*** Begin section ***
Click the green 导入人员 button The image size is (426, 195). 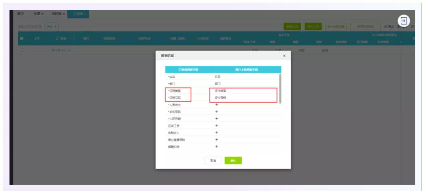point(313,26)
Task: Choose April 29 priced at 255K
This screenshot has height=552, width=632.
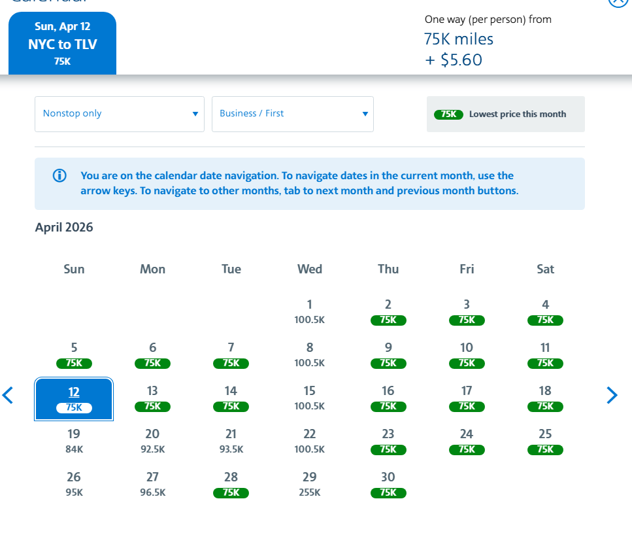Action: 309,484
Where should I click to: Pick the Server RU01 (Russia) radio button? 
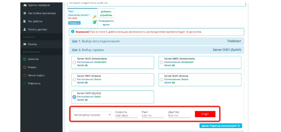[x=162, y=80]
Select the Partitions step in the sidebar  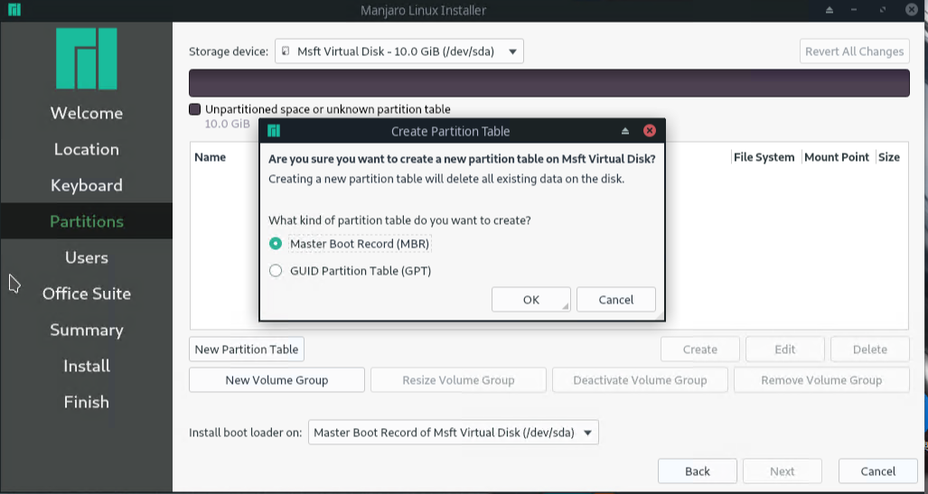(87, 221)
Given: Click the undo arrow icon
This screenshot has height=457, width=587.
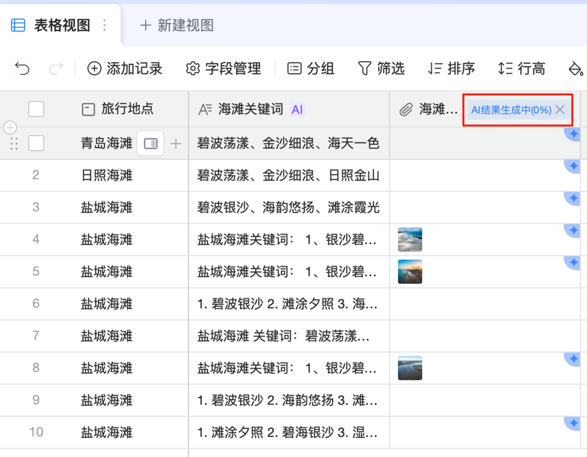Looking at the screenshot, I should (22, 68).
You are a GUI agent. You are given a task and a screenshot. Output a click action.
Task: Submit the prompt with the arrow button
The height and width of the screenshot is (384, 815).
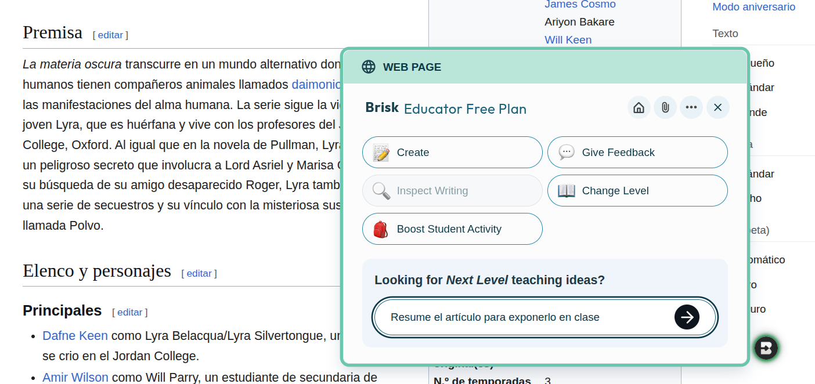(x=687, y=317)
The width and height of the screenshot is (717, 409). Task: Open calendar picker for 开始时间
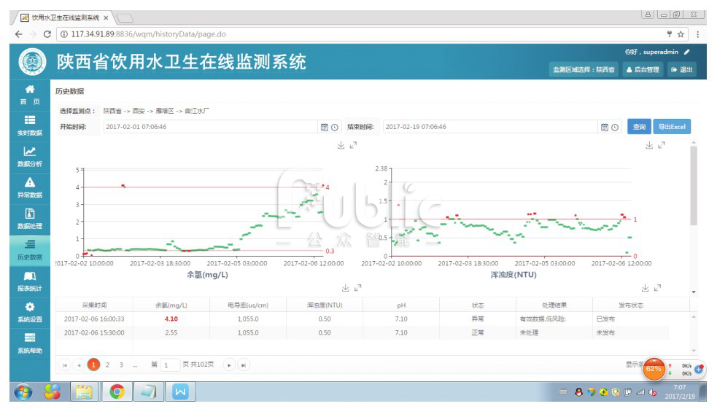(325, 127)
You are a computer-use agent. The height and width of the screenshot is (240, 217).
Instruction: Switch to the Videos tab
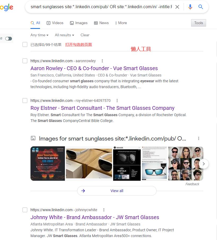tap(55, 23)
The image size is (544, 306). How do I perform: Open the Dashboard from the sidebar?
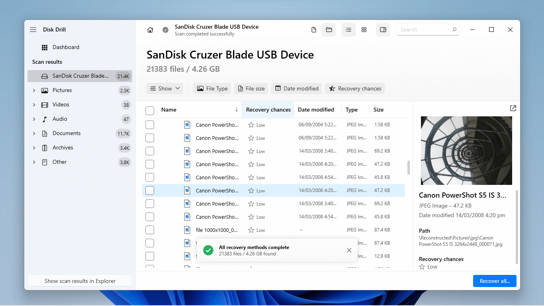[65, 47]
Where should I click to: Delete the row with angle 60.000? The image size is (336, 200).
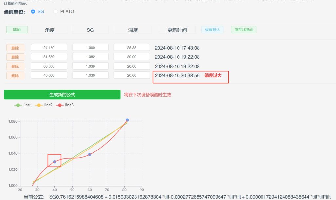tap(15, 66)
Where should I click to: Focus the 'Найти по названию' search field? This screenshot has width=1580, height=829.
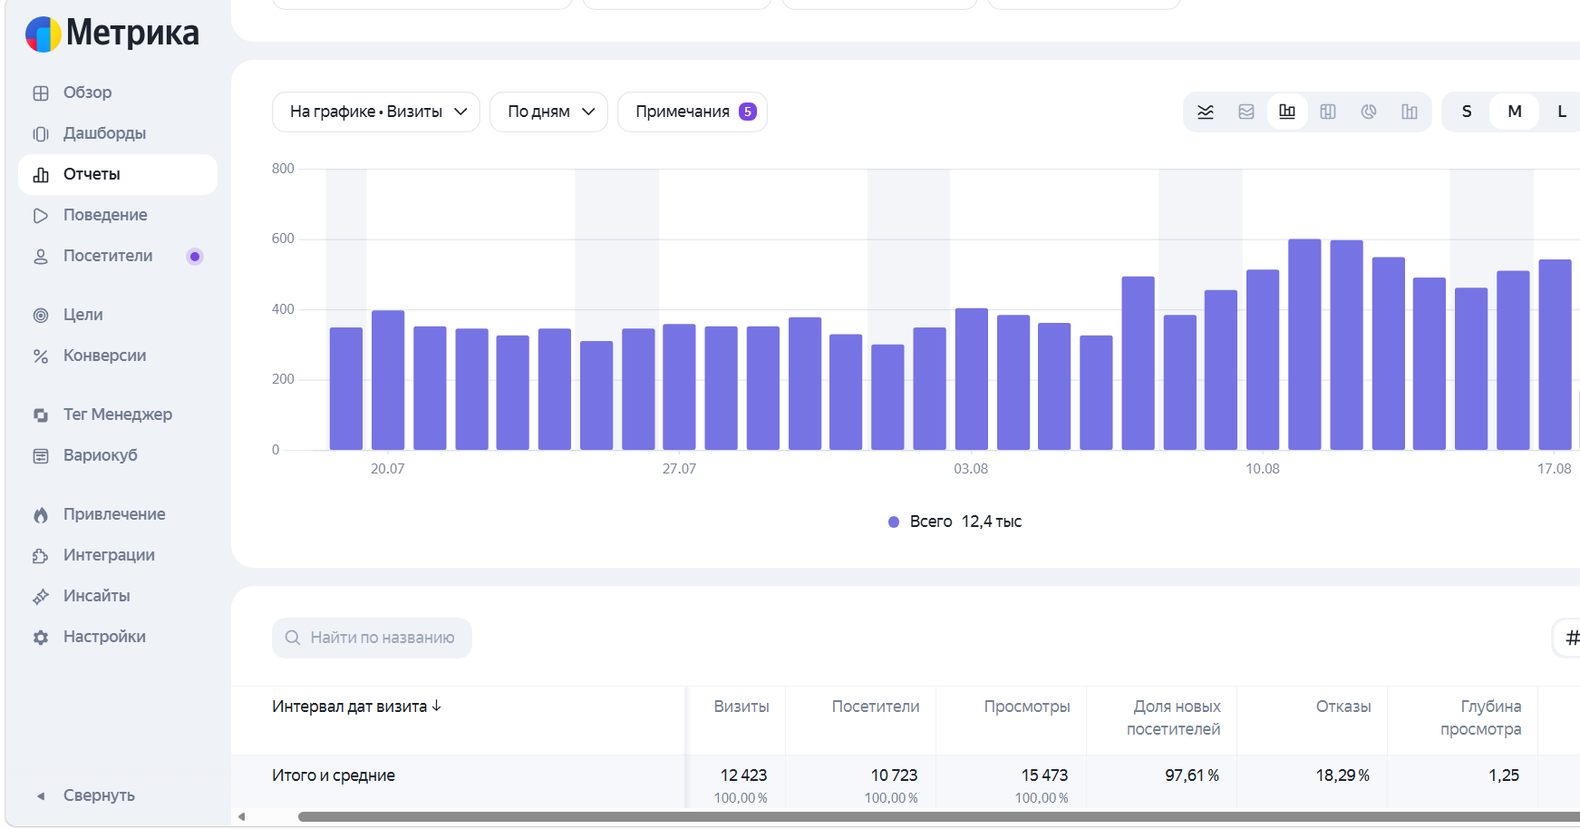[372, 638]
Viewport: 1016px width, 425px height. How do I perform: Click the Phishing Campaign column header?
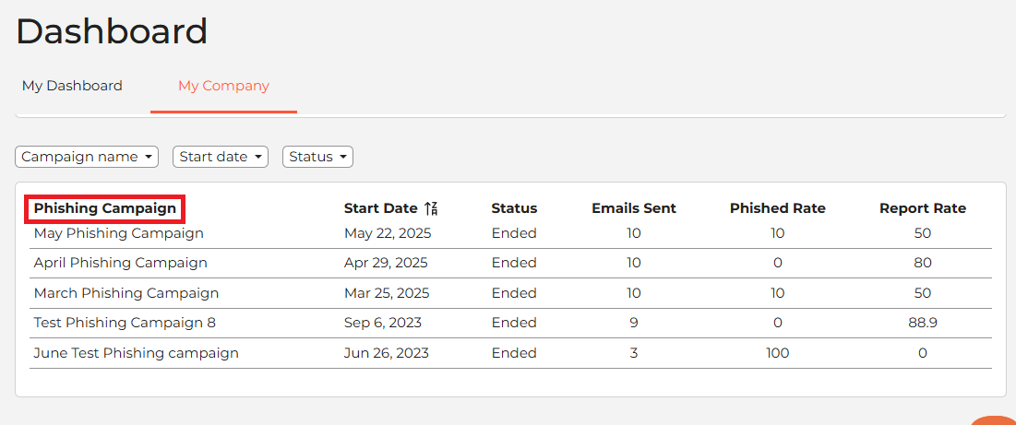point(104,208)

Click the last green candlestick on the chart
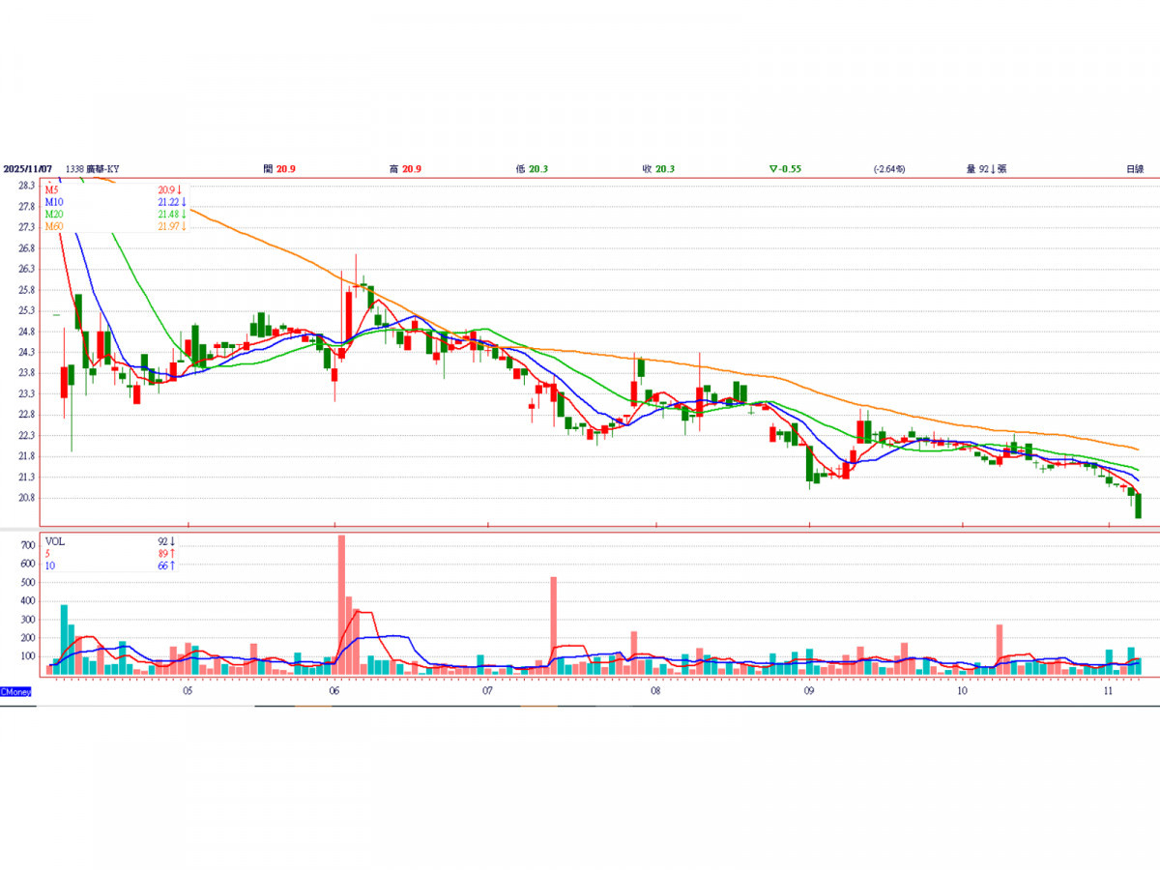pos(1138,506)
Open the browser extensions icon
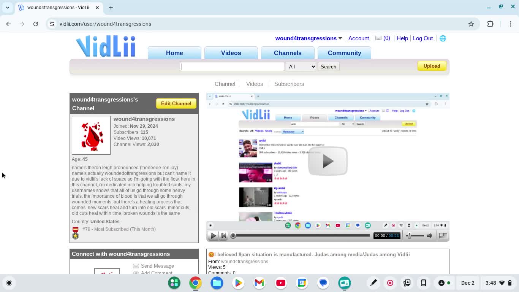The height and width of the screenshot is (292, 519). click(x=490, y=24)
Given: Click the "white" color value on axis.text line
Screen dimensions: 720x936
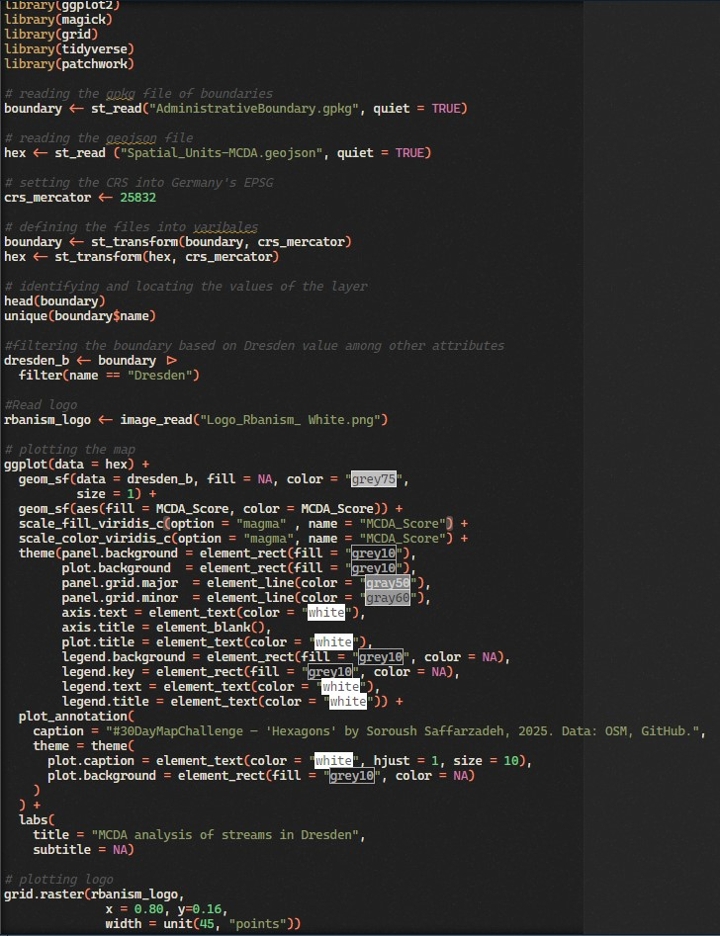Looking at the screenshot, I should [325, 613].
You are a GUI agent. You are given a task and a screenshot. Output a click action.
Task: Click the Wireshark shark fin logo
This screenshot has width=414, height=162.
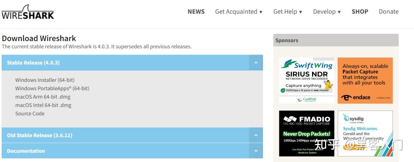click(28, 12)
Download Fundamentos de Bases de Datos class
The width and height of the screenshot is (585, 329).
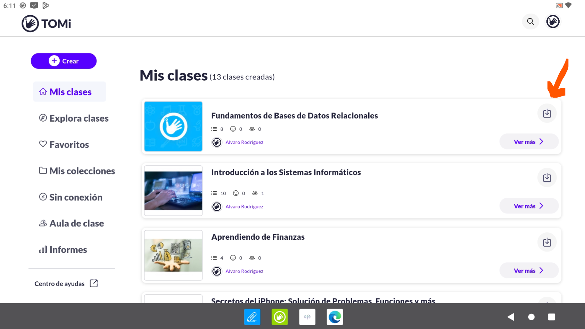click(x=547, y=113)
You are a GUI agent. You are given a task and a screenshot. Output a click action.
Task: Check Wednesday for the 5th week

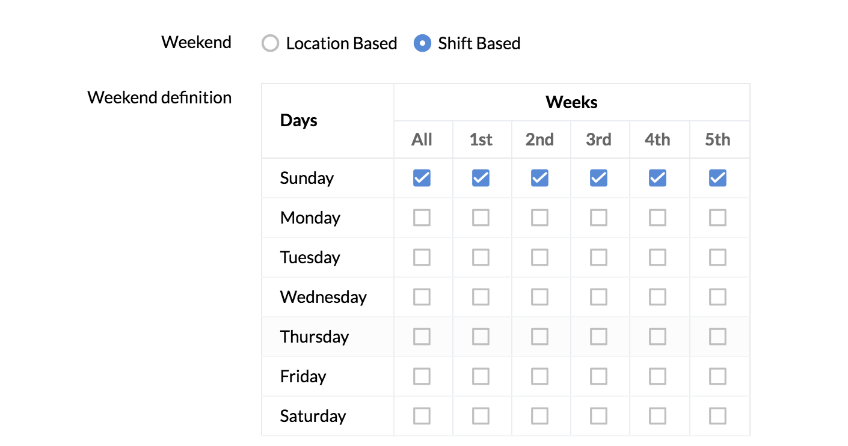tap(717, 297)
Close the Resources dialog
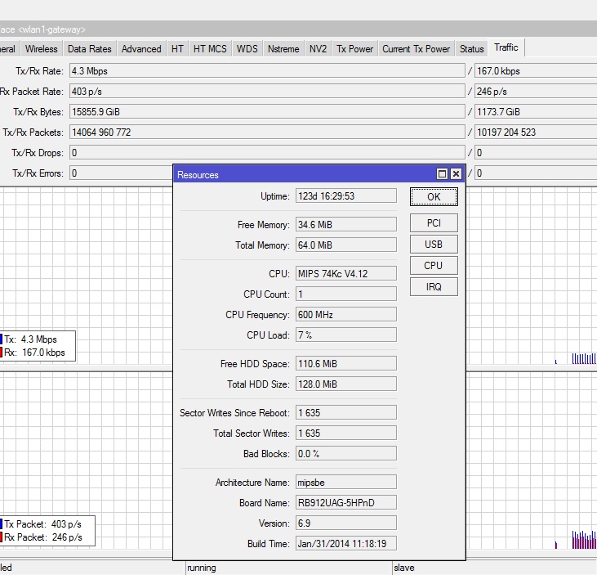Screen dimensions: 597x575 pyautogui.click(x=456, y=174)
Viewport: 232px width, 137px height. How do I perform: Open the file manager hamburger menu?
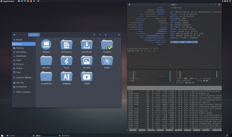[x=106, y=35]
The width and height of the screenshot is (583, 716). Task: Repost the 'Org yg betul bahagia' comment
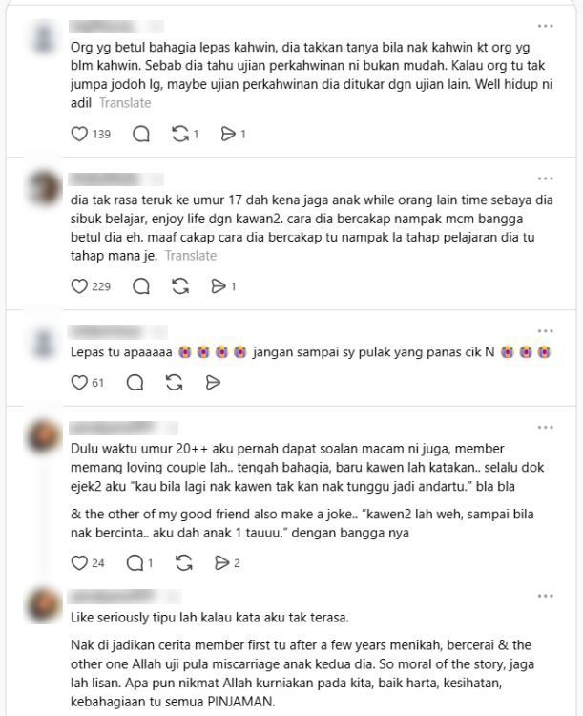180,134
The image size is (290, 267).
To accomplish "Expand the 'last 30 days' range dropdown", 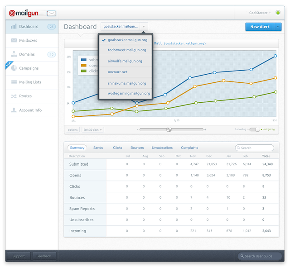I will (92, 129).
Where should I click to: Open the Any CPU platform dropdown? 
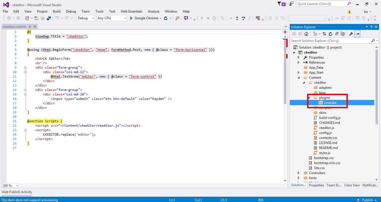tap(112, 18)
*** End section ***
» WHAT TO DO: Where does the string "arrow" appear in the records above? Show every line that holds it.

» EXERCISE RESULT:
Given: Click the undo arrow icon
Task: Submit the prompt with the arrow button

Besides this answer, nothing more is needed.